Bei der Risikoverteilung geht es um die Ausnutzung von Diversifikationseffekten, die dann auftreten, wenn die aus unterschiedlichen Unternehmensbereichen entstehenden Risiken sich gegenseitig kompensieren. Dies wäre der Fall, wenn beispielweise das Unternehmen in mehreren Geschäftsfeldern tätig sein würde oder Währungsrisiken und -chancen aus verschiedenen Ländern kompensieren können.

Durch die Risikoüberwälzung wird per Vertragsabschluss und die Zahlung einer Prämie als Gegenleistung der potenzielle zukünftige Verlust von dem Vertragspartner übernommen. Für die Überwälzung wird meist eine Versicherung abgeschlossen.

Ein professionelles Risikomanagement31 umfasst auch ein stringentes Risikocontrolling. Die Einrichtung und den Betrieb von Risikoberichtssystemen sowie der Risikoaggregation und Auswertung sind unabdingbar, um nachhaltig Risiken zu vermeiden bzw.

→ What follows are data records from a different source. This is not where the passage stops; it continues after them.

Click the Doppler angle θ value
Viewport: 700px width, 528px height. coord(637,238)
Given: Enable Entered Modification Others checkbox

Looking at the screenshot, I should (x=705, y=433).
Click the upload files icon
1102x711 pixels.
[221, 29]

Risiken für neue Projekte fundiert bewerten und reduzieren zu können.

25 Bundesverband für Materialwirtschaft und Einkauf (BME), 2008, S. 116.

26 Large 2013 und Büsch 2012.

27 Engelhardt und Hofbauer 2017.

28 Hofbauer und Gandhi 2020.

29 Gandhi und Hofbauer, 2015, S. 147.

30 Risk Management Association 2015.

31 Hofbauer, Burghardt und Sangl 2019.